══ Dataset entries ══
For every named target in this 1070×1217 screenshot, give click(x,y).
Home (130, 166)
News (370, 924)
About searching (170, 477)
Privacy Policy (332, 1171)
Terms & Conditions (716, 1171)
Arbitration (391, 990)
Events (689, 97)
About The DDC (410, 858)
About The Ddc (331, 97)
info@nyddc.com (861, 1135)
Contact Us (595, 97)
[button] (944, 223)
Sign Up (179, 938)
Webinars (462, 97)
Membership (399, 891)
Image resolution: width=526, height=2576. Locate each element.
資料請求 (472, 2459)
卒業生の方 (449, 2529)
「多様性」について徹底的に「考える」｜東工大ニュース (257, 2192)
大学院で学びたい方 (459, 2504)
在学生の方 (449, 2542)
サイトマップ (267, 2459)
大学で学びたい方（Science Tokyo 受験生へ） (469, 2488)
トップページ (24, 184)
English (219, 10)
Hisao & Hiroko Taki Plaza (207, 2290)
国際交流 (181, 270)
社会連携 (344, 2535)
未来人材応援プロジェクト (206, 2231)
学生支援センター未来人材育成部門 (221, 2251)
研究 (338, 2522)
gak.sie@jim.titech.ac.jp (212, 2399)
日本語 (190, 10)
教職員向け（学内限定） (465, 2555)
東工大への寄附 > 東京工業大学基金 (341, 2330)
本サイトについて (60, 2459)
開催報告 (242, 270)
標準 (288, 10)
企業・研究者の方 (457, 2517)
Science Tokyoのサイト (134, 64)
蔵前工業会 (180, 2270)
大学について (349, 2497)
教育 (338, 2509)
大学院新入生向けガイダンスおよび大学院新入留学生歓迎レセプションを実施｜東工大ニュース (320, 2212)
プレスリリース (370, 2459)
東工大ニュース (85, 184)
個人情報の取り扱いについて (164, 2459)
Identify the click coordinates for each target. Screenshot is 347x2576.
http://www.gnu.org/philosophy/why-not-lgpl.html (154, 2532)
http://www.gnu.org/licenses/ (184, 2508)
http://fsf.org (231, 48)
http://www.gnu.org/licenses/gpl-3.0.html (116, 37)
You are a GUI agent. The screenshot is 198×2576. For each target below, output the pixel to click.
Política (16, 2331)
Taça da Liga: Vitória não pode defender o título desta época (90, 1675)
═══
What to do:
Rewrite all of the material above with "Webinars" replaced by "Seminars", keeping everything else unchanged.

Answer to the task:
For every named target in this 1070×1217 screenshot, give click(x,y).
Home (130, 166)
News (370, 924)
About searching (170, 477)
Privacy Policy (332, 1171)
Terms & Conditions (716, 1171)
Arbitration (391, 990)
Events (689, 97)
About The DDC (410, 858)
About The Ddc (331, 97)
info@nyddc.com (861, 1135)
Contact Us (595, 97)
[button] (944, 223)
Sign Up (179, 938)
Seminars (462, 97)
Membership (399, 891)
Image resolution: width=526, height=2576. Locate each element.
資料請求 (472, 2459)
卒業生の方 (449, 2529)
「多様性」について徹底的に「考える」｜東工大ニュース (257, 2192)
大学院で学びたい方 (459, 2504)
在学生の方 (449, 2542)
サイトマップ (267, 2459)
大学で学びたい方（Science Tokyo 受験生へ） (469, 2488)
トップページ (24, 184)
English (219, 10)
Hisao & Hiroko Taki Plaza (207, 2290)
国際交流 (181, 270)
社会連携 (344, 2535)
未来人材応援プロジェクト (206, 2231)
学生支援センター未来人材育成部門 (221, 2251)
研究 (338, 2522)
gak.sie@jim.titech.ac.jp (212, 2399)
日本語 (190, 10)
教職員向け（学内限定） (465, 2555)
東工大への寄附 > 東京工業大学基金 (341, 2330)
本サイトについて (60, 2459)
開催報告 (242, 270)
標準 (288, 10)
企業・研究者の方 (457, 2517)
Science Tokyoのサイト (134, 64)
蔵前工業会 (180, 2270)
大学について (349, 2497)
教育 (338, 2509)
大学院新入生向けガイダンスおよび大学院新入留学生歓迎レセプションを実施｜東工大ニュース (320, 2212)
プレスリリース (370, 2459)
東工大ニュース (85, 184)
個人情報の取り扱いについて (164, 2459)
Identify the click coordinates for each target. Screenshot is 347x2576.
http://www.gnu.org/philosophy/why-not-lgpl.html (154, 2532)
http://www.gnu.org/licenses/ (184, 2508)
http://fsf.org (231, 48)
http://www.gnu.org/licenses/gpl-3.0.html (116, 37)
You are a GUI agent. The screenshot is 198×2576. For each target below, output the pixel to click.
Política (16, 2331)
Taça da Liga: Vitória não pode defender o título desta época (90, 1675)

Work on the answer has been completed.